First glimpsed pitching a Midwestern drive-in owner on a multi-mixer (arguing that his demand for shakes would be higher if he could supply more), Kroc (Michael Keaton) drives cross-country to San Bernardino after the McDonald brothers order eight of his machines. Seeing how Kroc is instantly seduced by the future of consumption their burger stand foretells, deadpan Dick (Nick Offerman) and jovial Mac (John Carroll Lynch) McDonald explain the Fordian genius of their “Speedee Service System” to Kroc over dinner: a building laid out to allow for the greatest flow for cooking and assembling food, paper wrapping to save on plate costs, and standardization of all menu items (each burger gets two pickles and the same amount of ketchup, etc.). Kroc begs to become their franchising agent, insisting that he’ll maintain their high standards for quality and cleanliness. After some hemming and hawing, the brothers agree to the partnership, provided that Kroc give them final approval on any and all changes.

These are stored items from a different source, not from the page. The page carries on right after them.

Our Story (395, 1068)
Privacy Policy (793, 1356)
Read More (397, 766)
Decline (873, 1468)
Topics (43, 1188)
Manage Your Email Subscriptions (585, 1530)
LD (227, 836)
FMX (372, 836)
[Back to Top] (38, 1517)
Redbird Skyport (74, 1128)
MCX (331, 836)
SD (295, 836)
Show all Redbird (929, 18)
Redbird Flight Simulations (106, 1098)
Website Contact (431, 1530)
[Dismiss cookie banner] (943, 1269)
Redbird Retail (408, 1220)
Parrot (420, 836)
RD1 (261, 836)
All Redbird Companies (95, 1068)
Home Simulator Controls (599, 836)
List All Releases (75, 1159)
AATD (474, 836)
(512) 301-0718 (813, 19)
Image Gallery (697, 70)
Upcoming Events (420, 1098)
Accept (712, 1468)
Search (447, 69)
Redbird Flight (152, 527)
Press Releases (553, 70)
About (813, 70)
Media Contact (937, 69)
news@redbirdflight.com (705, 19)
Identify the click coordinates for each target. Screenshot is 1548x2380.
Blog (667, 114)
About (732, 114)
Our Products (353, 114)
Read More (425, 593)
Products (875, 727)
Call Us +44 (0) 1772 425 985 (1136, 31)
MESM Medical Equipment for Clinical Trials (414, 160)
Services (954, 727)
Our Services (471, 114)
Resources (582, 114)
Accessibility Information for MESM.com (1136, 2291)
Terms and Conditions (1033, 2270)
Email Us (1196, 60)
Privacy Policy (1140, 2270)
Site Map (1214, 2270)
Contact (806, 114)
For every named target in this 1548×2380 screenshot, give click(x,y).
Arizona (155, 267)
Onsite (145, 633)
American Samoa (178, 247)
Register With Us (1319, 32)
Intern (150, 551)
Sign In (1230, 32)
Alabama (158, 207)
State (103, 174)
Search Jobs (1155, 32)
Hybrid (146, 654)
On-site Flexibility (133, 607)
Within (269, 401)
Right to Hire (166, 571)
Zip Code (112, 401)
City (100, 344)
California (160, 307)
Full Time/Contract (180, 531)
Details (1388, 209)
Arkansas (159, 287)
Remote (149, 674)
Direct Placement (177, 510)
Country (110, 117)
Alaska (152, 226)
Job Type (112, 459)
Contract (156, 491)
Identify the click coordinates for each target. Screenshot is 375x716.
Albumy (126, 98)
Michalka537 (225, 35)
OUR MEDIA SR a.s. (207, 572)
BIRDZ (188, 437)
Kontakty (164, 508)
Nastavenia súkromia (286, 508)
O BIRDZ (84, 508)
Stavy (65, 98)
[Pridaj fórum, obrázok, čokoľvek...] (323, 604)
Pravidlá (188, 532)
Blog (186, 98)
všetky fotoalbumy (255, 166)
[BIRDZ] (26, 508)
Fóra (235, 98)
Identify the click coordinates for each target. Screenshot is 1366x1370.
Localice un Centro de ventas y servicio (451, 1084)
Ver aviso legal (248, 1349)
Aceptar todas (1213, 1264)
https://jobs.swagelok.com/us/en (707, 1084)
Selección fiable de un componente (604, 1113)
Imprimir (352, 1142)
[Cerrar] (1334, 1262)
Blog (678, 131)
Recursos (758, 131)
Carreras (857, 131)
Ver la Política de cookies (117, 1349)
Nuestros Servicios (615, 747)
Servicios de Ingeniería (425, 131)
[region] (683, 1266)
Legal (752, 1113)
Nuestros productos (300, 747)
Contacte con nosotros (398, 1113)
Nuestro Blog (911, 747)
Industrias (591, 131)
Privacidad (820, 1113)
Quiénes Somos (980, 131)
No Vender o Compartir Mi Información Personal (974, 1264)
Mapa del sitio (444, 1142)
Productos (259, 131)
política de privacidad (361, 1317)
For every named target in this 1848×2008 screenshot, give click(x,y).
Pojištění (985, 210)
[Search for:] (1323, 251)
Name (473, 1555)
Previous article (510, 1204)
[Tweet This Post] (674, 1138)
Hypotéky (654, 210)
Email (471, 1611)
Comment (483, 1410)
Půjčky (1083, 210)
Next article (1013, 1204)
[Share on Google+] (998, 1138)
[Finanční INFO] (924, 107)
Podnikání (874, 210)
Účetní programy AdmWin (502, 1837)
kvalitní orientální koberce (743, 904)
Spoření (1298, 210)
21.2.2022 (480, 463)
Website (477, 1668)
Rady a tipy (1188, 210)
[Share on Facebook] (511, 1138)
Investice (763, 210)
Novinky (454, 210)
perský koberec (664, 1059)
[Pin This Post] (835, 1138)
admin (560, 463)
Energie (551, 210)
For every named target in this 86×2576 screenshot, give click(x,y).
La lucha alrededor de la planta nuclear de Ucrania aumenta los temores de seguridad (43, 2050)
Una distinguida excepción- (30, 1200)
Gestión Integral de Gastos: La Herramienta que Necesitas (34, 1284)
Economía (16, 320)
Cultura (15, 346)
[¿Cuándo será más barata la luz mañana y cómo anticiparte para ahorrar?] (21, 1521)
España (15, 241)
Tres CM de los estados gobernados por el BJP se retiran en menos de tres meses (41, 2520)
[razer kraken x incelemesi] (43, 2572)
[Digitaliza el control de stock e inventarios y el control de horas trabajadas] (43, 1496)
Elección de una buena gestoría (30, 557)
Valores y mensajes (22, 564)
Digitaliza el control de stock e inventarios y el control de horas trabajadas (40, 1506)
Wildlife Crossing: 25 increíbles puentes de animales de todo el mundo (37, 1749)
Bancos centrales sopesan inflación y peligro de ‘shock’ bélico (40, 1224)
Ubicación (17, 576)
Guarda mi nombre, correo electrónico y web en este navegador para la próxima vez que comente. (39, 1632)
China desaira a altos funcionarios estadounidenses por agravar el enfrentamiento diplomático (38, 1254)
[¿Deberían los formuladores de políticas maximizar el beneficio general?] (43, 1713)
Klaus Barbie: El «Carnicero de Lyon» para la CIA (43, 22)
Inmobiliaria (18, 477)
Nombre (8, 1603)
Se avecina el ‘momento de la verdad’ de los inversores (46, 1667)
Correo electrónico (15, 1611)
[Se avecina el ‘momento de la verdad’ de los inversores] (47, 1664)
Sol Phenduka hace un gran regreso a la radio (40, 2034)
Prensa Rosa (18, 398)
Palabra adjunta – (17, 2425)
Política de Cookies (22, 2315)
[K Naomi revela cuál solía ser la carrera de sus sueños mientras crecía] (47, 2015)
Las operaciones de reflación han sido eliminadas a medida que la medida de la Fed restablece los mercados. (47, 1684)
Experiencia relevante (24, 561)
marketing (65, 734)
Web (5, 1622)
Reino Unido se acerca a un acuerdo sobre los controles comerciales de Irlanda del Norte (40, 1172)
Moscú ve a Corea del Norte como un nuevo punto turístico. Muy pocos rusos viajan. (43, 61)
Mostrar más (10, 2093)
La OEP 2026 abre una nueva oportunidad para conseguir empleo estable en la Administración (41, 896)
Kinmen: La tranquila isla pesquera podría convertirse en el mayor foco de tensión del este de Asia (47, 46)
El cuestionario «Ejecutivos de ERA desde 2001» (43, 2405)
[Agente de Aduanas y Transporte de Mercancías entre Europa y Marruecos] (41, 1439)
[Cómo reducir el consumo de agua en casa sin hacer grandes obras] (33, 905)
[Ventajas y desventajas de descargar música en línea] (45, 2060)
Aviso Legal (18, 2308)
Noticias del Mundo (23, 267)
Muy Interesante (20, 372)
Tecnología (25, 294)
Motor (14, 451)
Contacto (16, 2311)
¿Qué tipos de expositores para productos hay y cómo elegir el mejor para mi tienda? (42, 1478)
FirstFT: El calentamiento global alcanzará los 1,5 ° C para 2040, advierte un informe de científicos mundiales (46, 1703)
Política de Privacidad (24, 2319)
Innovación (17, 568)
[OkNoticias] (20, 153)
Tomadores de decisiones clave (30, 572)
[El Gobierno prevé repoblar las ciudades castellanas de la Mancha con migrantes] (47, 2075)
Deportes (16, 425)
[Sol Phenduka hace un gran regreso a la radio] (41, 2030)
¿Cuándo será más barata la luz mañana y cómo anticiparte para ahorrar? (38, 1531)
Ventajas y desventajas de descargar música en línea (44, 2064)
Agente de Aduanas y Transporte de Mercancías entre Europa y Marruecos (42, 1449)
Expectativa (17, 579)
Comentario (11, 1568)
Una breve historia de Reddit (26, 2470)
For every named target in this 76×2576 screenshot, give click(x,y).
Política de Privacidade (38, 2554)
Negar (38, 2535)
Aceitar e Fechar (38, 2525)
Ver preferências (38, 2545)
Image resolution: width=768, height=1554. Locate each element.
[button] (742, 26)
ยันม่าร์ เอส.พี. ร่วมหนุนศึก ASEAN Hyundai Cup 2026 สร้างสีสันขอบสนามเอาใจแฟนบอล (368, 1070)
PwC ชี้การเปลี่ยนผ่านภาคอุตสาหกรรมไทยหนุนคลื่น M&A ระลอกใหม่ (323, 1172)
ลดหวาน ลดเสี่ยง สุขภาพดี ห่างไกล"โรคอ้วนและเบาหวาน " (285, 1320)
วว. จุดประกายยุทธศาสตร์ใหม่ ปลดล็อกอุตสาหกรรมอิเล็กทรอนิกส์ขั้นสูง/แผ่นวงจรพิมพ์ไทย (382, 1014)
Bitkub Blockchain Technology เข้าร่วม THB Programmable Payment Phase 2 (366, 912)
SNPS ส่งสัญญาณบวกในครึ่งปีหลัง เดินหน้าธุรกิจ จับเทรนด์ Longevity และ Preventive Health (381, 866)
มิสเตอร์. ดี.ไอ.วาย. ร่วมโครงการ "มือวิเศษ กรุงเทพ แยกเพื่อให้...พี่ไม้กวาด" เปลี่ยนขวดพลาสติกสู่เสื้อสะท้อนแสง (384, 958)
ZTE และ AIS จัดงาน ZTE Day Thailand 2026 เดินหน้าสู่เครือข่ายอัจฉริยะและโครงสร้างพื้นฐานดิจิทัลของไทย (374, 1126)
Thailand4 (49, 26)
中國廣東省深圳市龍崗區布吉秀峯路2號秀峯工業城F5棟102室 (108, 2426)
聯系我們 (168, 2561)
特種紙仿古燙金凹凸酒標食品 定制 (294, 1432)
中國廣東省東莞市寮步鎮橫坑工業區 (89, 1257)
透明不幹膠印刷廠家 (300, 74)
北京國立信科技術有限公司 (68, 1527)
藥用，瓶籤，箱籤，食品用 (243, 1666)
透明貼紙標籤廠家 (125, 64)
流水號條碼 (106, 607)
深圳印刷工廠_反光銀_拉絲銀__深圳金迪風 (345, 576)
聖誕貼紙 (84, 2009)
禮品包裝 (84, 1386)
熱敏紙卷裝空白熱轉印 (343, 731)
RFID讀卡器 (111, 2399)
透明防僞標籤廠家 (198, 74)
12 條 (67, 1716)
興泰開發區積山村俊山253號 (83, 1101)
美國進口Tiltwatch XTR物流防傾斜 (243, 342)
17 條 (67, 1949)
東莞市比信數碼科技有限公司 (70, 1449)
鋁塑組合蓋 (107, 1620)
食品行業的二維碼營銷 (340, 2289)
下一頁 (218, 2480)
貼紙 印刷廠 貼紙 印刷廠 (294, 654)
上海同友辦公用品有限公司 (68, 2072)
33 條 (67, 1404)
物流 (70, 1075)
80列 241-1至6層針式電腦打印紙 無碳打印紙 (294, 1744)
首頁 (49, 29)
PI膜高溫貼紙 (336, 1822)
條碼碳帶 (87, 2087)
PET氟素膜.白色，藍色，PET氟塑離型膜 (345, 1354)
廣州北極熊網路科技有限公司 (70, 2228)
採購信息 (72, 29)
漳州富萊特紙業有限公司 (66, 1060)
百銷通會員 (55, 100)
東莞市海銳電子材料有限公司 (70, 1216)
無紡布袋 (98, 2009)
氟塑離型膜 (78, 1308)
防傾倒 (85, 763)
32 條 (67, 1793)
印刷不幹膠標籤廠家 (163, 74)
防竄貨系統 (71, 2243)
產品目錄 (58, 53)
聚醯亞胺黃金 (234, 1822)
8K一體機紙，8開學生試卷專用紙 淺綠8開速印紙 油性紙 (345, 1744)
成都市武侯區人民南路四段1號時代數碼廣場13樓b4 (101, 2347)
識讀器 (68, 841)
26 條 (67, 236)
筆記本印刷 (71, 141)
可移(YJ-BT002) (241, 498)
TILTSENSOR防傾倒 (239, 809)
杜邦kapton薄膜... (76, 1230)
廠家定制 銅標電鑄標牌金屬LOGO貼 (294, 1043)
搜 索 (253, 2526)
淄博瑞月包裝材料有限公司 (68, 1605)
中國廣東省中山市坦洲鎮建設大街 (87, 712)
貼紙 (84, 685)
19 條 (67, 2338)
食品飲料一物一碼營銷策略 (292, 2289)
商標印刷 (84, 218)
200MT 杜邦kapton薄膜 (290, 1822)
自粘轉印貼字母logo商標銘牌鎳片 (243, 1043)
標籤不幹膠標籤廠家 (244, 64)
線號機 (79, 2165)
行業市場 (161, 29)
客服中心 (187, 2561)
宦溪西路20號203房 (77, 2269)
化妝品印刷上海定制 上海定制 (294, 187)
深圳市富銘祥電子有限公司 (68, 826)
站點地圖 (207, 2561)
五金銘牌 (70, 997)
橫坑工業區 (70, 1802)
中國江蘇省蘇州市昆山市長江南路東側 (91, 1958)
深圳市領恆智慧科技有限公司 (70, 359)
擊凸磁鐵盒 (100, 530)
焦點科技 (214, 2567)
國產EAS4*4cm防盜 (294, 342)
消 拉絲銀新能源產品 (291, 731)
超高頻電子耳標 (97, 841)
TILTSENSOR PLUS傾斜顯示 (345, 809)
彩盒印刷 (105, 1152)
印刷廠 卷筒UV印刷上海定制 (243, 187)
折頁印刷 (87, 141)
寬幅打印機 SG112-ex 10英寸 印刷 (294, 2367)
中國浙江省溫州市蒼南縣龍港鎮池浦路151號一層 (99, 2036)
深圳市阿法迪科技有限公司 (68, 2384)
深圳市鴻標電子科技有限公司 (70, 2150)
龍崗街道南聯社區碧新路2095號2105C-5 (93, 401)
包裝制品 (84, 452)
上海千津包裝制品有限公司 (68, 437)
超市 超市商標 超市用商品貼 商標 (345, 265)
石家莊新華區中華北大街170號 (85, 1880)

This sets into motion a series of events, all undertaken in the name of greater profits, which eventually leads to the brothers being cut out of the corporation that bears their name. In a scene that edges dangerously close to a Bond villain laying out his master plan for world domination at the end, Kroc tells Dick how his own surname is too harshly Slavic to ever successfully launch a restaurant franchise—McDonald’s just sounds so wholesome. For most of the film, the brothers (and the audience) are totally in the dark about the way the world is turning, which is perhaps the most convincing argument for The Founder’s subversiveness: control in capitalism’s chaos is more often than not an illusion, and even the most ironclad contracts can be broken.
Aside from critiques of economic systems, what makes The Founder captivating are its male performances. (Laura Dern is sadly wasted as Kroc’s long-suffering first wife Ethel, who is less of a full-fledged human being than a glowering family portrait that’s magically come to life.) Keaton perfectly channels his live-wire energy into Kroc, a man who could make the introduction of wax lining into paper cups sound revolutionary while operating on only four hours of sleep. (Kroc’s memoir, aptly titled Grinding It Out, is brimming with such miniscule innovations filtered through his nattering “Bohemie” charm, which screenwriter Robert D. Siegel preserves.) Whenever Kroc poses for reporters’ cameras—the moments when he secures his legacy by convincingly passing off someone else’s vision and innovations as his own—Keaton exudes a ferocious cheerfulness that threatens to rip apart the screen. While giving the hard sell to perspective franchisees, emphasizing that McDonald’s is a family (or, when addressing a synagogue, mishpacha), Keaton doesn’t lapse into evoking a zippy evangelical preacher. Instead, selling is when you feel Kroc at his happiest—his life’s work is his life, which, as The Founder demonstrates, is actually a pretty sick way to be.